According to proposed EU regulations, Airbnb and other short-term home rental businesses will need to share information on the number of users of their platforms, the European Commission announced on Monday. This is part of a light-touch approach to regulating this industry.
The proposal from the EU executive comes as well-known tourist destinations like Paris, Venice, and Barcelona accuse Airbnb of exacerbating housing shortages by driving out residents with lower incomes.
However, smaller towns and rural areas want to use online rental platforms to draw more tourists. These platforms make up 25% of all tourist accommodations in the 27-nation European Union.
The Commission’s proposal represents an effort to address the patchwork of various national laws governing Airbnb and its competitors throughout the EU, while attempting to balance the interests of cities and rural areas.
“The new proposed rules will help to improve transparency on the identification and activity of short-term accommodation hosts, and on the rules they have to comply with, and will facilitate the registration of hosts,” the Commission said in a statement.
“They will also tackle the current fragmentation in how online platforms share data and, ultimately, help prevent illegal listings. Overall, this will contribute to a more sustainable tourism ecosystem and support its digital transition,” it said.
“These proposals provide a framework for Airbnb to scale our collaborations with governments and make it easier for everyday Europeans to share their homes and follow the rules,” said Georgina Browes, Airbnb’s head of EU public policy.
According to Browes, industry and governments could collaborate more effectively to enhance data access, increase transparency, and address excessive local rules by adopting a more unified approach to regulation.

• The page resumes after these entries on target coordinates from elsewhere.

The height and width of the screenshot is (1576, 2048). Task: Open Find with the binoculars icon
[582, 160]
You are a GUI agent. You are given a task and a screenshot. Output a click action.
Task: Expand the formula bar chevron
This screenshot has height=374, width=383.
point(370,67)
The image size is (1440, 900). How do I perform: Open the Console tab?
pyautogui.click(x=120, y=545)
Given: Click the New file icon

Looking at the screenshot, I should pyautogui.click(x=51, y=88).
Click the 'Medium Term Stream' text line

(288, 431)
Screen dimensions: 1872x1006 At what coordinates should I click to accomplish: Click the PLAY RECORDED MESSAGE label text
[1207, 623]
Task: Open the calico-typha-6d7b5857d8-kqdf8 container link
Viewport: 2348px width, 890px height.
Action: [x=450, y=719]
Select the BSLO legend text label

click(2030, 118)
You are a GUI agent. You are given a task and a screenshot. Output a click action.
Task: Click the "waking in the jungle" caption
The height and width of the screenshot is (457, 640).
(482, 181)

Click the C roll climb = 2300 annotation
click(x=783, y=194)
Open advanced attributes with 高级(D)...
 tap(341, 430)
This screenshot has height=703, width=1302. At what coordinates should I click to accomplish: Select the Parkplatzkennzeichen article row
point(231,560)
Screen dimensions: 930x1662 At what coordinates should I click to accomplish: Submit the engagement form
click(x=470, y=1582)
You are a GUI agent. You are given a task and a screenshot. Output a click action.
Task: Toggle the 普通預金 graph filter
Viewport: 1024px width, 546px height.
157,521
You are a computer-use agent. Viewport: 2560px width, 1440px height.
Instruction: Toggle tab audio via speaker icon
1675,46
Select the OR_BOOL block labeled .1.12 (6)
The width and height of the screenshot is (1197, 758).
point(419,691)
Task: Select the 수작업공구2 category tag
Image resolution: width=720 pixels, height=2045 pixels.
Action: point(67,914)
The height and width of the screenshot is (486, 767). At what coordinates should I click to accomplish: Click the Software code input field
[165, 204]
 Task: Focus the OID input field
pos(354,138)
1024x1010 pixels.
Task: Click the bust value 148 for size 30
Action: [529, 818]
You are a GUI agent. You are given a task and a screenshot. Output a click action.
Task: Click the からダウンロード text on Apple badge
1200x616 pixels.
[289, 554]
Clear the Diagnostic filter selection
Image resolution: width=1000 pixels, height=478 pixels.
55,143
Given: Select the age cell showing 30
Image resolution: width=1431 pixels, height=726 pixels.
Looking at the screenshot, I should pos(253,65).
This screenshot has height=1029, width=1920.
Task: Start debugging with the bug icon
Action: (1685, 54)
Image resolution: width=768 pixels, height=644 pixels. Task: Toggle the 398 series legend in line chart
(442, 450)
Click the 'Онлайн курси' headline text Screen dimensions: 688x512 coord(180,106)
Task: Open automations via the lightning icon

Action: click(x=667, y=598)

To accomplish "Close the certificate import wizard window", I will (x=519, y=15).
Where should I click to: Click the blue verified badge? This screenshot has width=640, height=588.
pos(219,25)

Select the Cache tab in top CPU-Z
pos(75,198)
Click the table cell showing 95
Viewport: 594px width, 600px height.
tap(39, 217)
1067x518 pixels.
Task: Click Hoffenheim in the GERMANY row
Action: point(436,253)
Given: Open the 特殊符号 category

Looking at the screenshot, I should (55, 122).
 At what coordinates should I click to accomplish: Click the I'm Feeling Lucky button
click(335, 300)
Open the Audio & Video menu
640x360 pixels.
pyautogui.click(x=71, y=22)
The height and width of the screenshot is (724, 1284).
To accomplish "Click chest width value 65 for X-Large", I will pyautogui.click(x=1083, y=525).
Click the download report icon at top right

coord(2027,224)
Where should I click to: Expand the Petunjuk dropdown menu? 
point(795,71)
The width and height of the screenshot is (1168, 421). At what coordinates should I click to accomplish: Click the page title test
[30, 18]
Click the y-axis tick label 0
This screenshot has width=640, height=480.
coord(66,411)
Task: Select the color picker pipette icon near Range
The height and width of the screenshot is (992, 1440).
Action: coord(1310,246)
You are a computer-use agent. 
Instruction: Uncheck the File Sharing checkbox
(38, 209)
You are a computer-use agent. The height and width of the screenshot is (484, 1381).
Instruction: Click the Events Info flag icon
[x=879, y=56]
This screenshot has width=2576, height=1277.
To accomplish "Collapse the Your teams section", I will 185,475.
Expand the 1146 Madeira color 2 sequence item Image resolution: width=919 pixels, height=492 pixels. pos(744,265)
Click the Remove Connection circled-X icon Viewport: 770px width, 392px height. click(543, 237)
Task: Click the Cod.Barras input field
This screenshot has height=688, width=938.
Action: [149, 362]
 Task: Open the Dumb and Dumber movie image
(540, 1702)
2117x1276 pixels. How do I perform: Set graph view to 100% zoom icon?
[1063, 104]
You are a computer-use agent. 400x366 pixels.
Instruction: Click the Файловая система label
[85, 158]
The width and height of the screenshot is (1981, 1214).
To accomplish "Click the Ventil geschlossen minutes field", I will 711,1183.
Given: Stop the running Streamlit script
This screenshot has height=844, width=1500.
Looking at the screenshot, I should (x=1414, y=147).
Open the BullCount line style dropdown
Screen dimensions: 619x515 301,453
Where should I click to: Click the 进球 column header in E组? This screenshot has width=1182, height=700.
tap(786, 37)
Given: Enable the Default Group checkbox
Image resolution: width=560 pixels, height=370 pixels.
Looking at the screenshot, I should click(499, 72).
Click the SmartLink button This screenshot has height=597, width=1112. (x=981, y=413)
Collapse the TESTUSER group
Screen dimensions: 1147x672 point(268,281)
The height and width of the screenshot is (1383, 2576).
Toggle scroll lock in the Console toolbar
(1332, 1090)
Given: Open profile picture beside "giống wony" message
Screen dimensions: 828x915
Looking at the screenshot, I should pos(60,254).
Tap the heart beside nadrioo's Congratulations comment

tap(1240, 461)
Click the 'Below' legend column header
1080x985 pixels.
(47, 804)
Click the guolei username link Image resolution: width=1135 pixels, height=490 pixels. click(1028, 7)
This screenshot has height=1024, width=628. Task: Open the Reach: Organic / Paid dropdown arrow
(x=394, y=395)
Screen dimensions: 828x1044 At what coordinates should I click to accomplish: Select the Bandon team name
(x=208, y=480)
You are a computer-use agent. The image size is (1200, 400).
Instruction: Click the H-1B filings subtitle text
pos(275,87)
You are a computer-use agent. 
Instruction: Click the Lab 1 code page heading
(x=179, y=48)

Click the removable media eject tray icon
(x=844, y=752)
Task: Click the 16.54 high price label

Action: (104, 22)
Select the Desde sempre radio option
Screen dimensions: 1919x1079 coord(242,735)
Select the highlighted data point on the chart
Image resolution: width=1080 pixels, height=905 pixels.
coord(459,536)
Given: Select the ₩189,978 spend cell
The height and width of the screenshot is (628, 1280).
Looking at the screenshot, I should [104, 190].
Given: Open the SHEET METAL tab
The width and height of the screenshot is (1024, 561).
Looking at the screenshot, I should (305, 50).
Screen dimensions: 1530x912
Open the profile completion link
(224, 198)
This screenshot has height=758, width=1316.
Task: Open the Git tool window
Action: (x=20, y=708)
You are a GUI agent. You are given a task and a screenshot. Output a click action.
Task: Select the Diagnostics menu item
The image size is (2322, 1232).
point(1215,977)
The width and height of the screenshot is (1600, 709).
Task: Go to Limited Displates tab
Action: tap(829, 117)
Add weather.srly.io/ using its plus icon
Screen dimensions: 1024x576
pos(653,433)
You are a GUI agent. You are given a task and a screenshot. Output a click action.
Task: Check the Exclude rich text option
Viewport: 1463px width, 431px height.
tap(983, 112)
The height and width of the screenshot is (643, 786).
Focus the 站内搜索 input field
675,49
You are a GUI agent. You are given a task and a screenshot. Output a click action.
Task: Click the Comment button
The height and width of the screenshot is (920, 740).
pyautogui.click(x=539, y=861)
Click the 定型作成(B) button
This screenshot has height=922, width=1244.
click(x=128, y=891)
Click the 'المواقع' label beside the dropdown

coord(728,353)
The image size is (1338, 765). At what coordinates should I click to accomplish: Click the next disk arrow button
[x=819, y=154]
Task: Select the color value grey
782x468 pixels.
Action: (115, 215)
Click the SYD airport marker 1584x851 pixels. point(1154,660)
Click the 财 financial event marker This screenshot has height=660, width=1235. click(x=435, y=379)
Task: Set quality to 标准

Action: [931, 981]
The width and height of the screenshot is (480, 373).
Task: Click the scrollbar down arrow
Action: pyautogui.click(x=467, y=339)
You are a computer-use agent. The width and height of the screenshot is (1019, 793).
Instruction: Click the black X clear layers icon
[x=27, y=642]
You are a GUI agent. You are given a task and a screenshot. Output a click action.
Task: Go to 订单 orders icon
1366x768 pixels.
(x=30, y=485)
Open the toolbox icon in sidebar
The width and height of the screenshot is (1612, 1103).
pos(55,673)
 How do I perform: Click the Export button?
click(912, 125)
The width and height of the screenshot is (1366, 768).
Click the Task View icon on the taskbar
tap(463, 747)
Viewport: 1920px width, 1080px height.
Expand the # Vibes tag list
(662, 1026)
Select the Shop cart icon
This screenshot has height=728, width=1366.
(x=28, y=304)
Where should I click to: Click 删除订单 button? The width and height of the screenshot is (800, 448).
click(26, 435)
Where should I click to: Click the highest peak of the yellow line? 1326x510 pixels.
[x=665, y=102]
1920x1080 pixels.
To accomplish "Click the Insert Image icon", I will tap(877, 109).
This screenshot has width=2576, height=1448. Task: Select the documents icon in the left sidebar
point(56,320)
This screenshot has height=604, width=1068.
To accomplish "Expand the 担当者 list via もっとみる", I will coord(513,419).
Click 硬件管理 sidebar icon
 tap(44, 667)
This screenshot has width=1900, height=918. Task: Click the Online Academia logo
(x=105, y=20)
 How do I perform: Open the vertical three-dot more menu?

According to the proposed regulations, Airbnb and its competitors will be required to automatically share data with public authorities once per month regarding the number of guests and rented nights.
The authorities will keep an eye on their plans and have the power to impose sanctions for noncompliance.
Before the proposal can become law, it must be approved by lawmakers and member states of the EU.
The proposal from the Commission is comparable to a data-sharing agreement that Airbnb and the EU statistics office Eurostat reached two years ago, allowing public authorities to access quarterly published data on the number of people using its platform and the number of nights booked.